■ What the exercise asks ■
Reproduce each of the following entries word for word, leaving out the pictures.

■ Provided data ■
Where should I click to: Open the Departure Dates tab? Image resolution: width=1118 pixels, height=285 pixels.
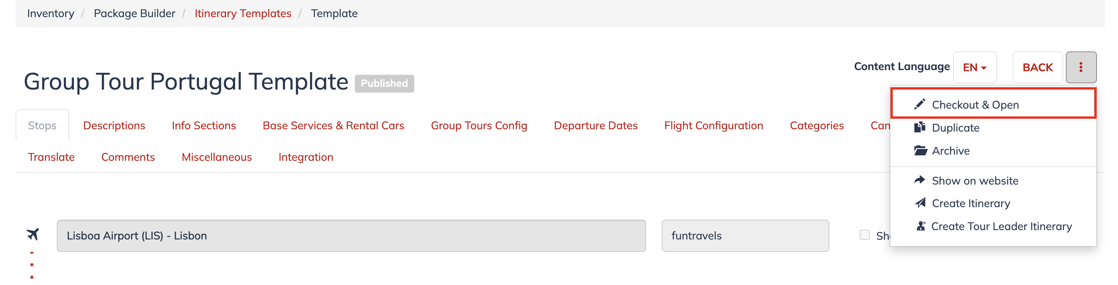pyautogui.click(x=595, y=126)
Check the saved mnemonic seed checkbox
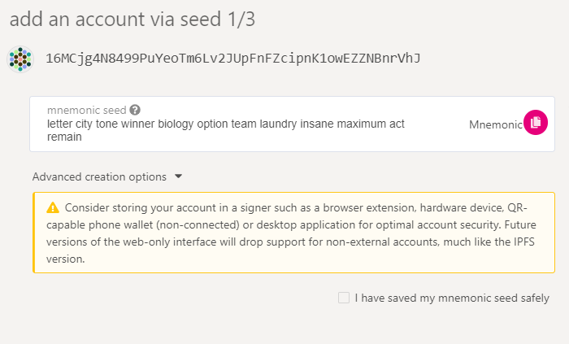The image size is (569, 344). [344, 298]
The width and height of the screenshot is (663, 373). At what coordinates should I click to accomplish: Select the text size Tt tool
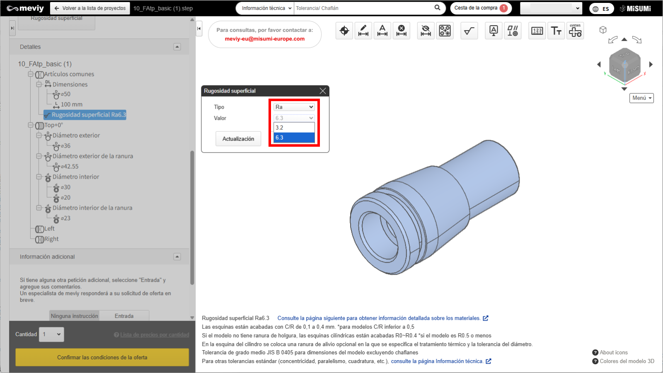556,31
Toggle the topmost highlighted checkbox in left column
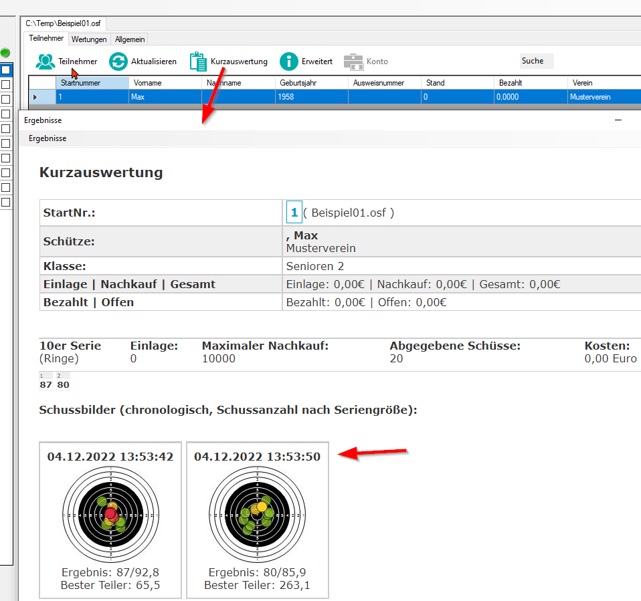Image resolution: width=641 pixels, height=601 pixels. click(5, 70)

■ Final answer ■
Where should I click to: Open the Departure Dates tab? Image resolution: width=1118 pixels, height=285 pixels.
pyautogui.click(x=595, y=126)
Check the saved mnemonic seed checkbox
The image size is (569, 344). [344, 298]
The width and height of the screenshot is (663, 373). At what coordinates should I click to accomplish: Select the text size Tt tool
556,31
Toggle the topmost highlighted checkbox in left column
Image resolution: width=641 pixels, height=601 pixels. click(5, 70)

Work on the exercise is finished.